Даже с родным братом Публий потерял взаимопонимание, и по возвращении в Рим отношения между ними испортились. Если в аскетических условиях войска и здоровом окружении старых соратников Сципиона Африканского Луций вел себя молодцом, то, вкусив в Городе необузданных восторгов толпы и лицемерных похвал политических соперников, он оторвался от земли и завис в душной атмосфере взбудораженного победой общественного мнения в смешной и неестественной позе. Одеяние славы надо уметь носить с достоинством и вкусом, радуя других людей исходящим от него сиянием, но, не оскорбляя и не унижая их кричащим контрастом. У Луция это не получилось. Став Азиатским, он захлебнулся тщеславием и перестал прислушиваться к советам родных и друзей.

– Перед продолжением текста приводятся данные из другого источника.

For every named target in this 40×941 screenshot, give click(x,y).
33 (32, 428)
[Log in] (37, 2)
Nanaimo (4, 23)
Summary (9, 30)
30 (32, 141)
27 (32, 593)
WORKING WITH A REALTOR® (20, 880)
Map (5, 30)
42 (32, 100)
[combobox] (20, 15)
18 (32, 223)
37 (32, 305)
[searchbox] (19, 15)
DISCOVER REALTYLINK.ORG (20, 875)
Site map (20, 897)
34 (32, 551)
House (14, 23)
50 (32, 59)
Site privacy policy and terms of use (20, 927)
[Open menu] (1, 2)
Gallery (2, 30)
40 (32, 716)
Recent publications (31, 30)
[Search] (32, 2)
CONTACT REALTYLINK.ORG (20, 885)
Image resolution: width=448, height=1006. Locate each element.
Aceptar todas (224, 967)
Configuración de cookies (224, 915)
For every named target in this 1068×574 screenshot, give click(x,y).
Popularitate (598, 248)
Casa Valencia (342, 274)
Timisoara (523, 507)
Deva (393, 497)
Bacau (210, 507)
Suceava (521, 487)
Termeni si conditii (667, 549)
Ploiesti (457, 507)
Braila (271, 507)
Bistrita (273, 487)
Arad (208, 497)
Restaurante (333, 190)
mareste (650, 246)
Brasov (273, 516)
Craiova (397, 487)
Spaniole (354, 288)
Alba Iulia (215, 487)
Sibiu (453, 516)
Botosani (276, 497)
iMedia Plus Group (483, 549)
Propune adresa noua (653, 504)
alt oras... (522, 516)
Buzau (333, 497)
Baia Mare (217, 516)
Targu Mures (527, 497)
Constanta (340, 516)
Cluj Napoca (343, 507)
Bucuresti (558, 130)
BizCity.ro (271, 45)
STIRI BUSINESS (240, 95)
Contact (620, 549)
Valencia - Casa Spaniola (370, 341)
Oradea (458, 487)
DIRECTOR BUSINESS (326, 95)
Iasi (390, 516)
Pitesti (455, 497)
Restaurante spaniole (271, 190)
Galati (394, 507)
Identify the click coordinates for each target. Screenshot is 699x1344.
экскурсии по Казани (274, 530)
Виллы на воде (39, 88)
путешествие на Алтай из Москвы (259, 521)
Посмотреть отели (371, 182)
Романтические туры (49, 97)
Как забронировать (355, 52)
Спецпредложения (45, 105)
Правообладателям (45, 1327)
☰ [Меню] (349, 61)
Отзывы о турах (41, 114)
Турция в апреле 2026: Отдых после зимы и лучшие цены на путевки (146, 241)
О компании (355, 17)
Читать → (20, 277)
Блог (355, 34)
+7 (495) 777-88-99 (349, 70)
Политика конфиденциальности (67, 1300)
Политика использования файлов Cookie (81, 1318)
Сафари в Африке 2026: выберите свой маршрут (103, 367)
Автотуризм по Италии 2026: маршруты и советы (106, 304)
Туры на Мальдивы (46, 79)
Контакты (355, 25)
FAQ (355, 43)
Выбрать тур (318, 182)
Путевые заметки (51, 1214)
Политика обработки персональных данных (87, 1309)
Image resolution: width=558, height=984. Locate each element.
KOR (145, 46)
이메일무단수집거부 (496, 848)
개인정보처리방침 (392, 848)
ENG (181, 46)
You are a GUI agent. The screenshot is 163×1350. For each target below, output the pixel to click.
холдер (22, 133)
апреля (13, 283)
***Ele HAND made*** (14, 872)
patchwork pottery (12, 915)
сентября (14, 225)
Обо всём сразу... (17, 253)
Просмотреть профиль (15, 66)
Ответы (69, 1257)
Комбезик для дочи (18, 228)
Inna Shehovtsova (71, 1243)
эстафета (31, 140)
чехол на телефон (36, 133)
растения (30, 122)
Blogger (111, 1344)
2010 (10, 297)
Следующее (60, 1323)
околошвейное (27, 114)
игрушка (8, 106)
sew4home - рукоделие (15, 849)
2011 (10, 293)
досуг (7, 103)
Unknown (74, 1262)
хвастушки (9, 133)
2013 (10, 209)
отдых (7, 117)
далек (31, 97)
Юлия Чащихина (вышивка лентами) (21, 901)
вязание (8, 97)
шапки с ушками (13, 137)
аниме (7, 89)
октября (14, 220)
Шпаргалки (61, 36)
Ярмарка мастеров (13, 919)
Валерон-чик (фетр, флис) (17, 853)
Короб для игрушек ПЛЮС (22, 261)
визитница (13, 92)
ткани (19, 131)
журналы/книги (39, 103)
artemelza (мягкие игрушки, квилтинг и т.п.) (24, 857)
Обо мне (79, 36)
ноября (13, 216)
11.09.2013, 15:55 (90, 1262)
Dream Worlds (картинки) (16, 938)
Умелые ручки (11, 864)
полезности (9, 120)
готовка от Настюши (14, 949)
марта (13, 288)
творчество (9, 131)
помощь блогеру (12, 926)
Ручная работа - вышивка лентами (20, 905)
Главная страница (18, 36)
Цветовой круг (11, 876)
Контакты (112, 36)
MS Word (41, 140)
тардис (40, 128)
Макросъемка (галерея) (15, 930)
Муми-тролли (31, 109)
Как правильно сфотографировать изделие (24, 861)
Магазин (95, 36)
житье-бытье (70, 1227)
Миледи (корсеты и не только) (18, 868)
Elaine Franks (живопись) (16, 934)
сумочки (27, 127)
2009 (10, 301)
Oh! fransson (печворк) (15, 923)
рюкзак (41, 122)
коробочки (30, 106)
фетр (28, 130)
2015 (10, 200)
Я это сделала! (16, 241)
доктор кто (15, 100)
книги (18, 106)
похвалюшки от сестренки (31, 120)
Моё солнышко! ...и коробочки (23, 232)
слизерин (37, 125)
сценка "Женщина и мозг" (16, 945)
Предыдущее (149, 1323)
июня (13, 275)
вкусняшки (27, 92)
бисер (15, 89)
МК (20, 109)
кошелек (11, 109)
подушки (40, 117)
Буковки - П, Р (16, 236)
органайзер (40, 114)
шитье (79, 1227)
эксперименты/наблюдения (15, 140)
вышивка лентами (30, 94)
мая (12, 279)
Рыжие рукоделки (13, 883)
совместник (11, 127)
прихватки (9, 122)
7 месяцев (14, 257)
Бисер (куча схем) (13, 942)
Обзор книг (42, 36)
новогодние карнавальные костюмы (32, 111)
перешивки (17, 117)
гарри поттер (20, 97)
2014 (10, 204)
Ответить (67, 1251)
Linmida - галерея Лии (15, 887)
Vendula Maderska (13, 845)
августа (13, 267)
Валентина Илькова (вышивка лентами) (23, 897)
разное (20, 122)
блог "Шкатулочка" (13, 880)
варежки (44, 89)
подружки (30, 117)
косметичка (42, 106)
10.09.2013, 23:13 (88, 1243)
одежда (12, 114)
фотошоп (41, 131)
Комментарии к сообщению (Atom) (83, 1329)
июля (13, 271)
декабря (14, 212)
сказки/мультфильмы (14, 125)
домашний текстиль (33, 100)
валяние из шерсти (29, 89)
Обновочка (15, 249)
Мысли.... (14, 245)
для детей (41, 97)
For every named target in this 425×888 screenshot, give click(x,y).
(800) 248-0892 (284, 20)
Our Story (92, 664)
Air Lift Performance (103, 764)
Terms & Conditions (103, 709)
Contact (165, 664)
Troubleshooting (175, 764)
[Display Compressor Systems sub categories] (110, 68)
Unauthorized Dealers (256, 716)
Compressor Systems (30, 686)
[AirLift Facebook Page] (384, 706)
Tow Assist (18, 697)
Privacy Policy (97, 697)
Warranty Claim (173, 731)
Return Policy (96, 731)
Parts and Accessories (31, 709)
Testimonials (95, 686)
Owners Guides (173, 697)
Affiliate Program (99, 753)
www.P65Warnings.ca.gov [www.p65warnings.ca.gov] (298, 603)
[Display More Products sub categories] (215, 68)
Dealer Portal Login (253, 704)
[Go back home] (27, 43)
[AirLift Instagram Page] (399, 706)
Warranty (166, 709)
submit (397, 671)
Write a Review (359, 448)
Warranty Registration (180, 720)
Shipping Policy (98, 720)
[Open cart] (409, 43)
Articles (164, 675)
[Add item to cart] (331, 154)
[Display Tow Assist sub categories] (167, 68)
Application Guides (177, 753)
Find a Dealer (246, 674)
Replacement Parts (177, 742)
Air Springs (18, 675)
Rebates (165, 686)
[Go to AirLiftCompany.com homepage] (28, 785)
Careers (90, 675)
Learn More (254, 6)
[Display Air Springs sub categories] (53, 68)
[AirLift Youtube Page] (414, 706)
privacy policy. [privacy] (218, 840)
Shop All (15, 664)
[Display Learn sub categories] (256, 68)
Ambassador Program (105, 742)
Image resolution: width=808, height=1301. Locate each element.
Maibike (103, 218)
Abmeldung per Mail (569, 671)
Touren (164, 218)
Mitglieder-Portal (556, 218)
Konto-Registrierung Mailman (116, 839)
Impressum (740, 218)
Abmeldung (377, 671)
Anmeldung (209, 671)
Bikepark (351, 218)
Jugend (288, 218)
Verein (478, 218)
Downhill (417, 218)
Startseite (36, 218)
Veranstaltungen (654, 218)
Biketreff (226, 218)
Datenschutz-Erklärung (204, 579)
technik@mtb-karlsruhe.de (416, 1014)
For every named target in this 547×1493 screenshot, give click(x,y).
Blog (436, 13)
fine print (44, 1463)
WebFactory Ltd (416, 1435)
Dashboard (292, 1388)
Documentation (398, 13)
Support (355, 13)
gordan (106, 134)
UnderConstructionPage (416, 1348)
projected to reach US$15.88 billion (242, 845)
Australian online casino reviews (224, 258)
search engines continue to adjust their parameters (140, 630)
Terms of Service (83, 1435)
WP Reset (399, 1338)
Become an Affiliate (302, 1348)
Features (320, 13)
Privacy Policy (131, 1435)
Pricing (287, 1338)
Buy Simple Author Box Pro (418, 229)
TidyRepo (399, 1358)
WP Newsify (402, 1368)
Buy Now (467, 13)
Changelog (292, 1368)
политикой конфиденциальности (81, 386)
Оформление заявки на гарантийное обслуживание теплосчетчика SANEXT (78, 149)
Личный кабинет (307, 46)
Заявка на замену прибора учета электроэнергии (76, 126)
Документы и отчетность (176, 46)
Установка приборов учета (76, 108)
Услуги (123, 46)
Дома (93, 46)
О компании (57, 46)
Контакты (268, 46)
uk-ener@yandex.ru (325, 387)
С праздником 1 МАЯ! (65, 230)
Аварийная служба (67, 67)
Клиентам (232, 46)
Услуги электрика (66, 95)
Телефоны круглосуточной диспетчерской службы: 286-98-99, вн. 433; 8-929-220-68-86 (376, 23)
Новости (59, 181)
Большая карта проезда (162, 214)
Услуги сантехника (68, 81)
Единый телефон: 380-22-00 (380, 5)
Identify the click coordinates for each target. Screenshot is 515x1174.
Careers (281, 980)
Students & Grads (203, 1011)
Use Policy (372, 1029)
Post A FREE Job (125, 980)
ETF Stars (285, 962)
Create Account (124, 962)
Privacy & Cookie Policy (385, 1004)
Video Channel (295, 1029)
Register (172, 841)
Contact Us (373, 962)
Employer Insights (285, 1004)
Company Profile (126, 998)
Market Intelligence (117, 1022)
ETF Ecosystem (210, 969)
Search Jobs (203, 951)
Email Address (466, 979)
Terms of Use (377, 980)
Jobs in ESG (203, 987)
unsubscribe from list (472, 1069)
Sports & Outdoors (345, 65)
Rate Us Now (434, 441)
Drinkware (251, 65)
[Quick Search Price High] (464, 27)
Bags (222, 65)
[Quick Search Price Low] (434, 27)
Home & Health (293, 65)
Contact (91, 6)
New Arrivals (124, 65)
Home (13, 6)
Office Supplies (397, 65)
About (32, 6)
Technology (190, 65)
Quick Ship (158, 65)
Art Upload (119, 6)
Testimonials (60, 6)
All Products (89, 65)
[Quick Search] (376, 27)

В результате такого опьянения почестями на Капитолии появилась статуя Сципиона Азиатского, облаченного в греческий плащ и обутого в сандалии. Этот возвышающийся над городом мраморный болван сугубо иноземного облика стал отличной мишенью для острот Катона и всей его шайки. Впрочем, все это было неприятно, но не более того, однако Луций к подобным детским шалостям добавил серьезное оскорбление, направленное непосредственно на брата. По чьему-то коварному наущению, он заказал для триумфа картину, изображающую сцену пленения азиатами юного Публия Сципиона. Увидев в торжественной процессии это произведение искусства, красочно начертанное чьей-то ненавистью, Публий Африканский возмутился и потребовал убрать позорящую его род картину, но триумфатор не снизошел к его просьбе и высокомерно заявил, что, поскольку запечатленный на транспаранте эпизод действительно имел место, он вправе рассказать о нем народу. Этим и объяснялся угрюмый вид Публия во время триумфа. Впоследствии Луций раскаялся в этом поступке, но все же в отношениях между братьями уже не было прежней теплоты, хотя внешне мир был восстановлен.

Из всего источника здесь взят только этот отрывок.